A Ranger's Temptation

Chapter Four

 

The soapy, slightly scented water felt good to Aragorn as he immersed himself to the neck in its cloudy depths, and then dunked his head under briefly. When he surfaced again and settled back against the tub's edge, his arms resting casually on its sides, he found that Meredith had turned around, and was now watching him with a look both oddly innocent and hopeful. He smiled warmly.

"Thank you for this," he said, hoping his genuine gratitude rang clear in his voice. With the elves, he had been accustomed to bathe frequently, but his life as a Ranger now made it difficult. He had grown used to going without bathing, and did not mind its absence; however, it still felt good when he was able to have a bath, even if he was not the first to use the water.

He took up the bar of soap and prepared to wash his hair. A soft touch on his shoulder made him start, and he looked around to see Meredith standing behind him.

"Shall I wash your back for you?" she asked.

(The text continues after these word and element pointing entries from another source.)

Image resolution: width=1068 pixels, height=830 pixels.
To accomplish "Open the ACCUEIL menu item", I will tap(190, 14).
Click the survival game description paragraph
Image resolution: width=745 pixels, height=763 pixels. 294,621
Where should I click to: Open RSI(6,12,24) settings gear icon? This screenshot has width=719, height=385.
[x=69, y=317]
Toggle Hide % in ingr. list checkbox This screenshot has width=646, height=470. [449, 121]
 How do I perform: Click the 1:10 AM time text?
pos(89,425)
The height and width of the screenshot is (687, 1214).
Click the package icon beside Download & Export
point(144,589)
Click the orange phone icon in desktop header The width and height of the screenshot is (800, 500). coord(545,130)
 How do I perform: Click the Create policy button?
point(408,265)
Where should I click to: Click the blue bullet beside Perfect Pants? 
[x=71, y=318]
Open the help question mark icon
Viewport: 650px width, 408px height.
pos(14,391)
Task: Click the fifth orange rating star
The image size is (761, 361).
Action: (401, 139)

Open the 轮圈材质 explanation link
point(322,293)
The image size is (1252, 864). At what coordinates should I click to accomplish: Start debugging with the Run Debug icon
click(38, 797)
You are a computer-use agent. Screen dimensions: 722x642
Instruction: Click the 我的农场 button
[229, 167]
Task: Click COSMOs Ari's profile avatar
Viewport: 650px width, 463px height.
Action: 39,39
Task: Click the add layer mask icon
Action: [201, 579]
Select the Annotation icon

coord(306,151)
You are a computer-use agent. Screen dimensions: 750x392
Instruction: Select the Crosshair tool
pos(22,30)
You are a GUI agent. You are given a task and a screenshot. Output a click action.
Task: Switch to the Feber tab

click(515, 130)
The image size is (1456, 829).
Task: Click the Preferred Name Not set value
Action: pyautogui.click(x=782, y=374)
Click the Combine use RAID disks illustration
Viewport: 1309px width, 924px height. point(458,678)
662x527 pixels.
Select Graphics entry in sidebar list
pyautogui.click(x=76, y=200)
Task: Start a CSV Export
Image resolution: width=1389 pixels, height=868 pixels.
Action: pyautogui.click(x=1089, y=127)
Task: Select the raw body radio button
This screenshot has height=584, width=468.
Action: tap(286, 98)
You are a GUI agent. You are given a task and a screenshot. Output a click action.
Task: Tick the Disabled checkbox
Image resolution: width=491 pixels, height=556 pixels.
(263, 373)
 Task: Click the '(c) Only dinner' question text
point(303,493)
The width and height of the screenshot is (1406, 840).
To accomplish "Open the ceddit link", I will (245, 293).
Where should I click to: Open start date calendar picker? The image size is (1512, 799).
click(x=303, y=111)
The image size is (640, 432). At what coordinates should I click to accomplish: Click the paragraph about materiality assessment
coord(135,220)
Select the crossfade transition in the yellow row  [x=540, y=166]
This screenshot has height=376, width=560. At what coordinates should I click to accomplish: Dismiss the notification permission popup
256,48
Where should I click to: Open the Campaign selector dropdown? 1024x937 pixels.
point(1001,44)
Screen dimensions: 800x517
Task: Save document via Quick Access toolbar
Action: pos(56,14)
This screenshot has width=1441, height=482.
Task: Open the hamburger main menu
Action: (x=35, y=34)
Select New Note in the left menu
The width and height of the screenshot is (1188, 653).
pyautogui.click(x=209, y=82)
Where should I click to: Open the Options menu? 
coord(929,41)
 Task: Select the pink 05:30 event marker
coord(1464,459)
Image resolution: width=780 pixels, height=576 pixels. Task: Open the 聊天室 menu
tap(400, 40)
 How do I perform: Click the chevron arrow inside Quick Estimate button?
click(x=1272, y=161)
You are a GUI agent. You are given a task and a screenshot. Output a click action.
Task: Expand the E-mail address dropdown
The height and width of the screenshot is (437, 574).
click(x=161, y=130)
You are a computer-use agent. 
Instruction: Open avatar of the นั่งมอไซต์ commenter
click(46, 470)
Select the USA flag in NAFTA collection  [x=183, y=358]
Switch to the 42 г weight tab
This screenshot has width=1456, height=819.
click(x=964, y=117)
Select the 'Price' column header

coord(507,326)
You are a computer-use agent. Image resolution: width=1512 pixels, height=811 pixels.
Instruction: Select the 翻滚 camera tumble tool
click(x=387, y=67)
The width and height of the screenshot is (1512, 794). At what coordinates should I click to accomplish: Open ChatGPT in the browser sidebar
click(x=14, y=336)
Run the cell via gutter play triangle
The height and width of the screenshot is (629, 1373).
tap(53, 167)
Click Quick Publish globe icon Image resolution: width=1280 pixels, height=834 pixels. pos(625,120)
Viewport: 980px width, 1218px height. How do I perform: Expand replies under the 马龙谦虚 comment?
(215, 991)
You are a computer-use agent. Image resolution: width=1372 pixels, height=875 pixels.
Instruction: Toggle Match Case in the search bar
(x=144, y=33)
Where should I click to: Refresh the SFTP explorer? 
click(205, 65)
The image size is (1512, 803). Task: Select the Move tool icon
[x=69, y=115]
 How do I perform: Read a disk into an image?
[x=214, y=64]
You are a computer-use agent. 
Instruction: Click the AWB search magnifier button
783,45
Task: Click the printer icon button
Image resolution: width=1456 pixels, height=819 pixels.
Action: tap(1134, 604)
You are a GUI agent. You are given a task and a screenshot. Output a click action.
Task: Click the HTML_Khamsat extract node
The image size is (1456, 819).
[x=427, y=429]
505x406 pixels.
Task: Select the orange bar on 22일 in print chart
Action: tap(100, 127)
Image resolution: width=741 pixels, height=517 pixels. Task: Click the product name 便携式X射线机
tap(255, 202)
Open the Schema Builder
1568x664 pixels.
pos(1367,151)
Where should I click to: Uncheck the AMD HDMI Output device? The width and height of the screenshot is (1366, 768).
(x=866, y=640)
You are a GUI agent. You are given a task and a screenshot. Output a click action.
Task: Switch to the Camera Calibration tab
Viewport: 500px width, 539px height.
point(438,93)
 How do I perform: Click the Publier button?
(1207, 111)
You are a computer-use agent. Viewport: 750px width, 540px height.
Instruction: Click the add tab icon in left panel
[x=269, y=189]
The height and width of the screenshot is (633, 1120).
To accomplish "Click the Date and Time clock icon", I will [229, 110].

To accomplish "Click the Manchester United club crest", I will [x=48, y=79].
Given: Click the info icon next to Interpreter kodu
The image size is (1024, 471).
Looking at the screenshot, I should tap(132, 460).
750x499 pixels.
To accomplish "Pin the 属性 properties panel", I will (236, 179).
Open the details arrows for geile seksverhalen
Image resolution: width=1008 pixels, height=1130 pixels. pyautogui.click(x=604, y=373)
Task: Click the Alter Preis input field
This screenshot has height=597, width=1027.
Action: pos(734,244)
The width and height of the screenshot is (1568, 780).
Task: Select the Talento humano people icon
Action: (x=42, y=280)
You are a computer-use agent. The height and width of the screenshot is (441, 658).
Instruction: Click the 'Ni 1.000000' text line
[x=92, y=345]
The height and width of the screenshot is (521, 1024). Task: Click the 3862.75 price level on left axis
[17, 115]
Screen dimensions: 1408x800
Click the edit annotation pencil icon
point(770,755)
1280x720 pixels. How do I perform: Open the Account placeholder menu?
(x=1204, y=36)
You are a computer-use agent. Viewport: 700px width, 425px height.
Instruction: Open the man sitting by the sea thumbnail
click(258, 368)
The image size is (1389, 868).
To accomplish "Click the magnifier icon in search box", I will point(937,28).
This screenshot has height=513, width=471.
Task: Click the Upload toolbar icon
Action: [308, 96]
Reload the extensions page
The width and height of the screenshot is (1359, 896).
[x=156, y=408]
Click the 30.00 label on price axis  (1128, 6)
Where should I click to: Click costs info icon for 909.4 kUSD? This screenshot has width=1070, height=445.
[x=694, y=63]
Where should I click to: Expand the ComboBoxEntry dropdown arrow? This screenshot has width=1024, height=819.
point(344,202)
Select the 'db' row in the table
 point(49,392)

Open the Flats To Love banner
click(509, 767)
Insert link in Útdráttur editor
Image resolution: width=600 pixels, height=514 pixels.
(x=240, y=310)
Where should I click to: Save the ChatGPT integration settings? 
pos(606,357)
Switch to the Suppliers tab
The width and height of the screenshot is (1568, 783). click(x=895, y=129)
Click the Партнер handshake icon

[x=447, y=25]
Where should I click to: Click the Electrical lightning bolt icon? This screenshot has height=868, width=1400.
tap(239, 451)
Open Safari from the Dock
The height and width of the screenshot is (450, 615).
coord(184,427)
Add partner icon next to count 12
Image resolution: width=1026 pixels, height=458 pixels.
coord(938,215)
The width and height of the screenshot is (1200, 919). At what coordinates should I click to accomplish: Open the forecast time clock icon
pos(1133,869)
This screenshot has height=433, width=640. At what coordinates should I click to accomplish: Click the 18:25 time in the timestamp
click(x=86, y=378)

Her words were plainly spoken; she seemed to want very much to do the Ranger this small service, and he was inclined to let her have her way. Still, though, there was the matter of Bill Ferny in the deep recesses of Aragorn's mind. He sighed--imperceptibly, he hoped--and decided the girl meant well.

After a short pause, he said, "Certainly," and leaned forward somewhat in the tub.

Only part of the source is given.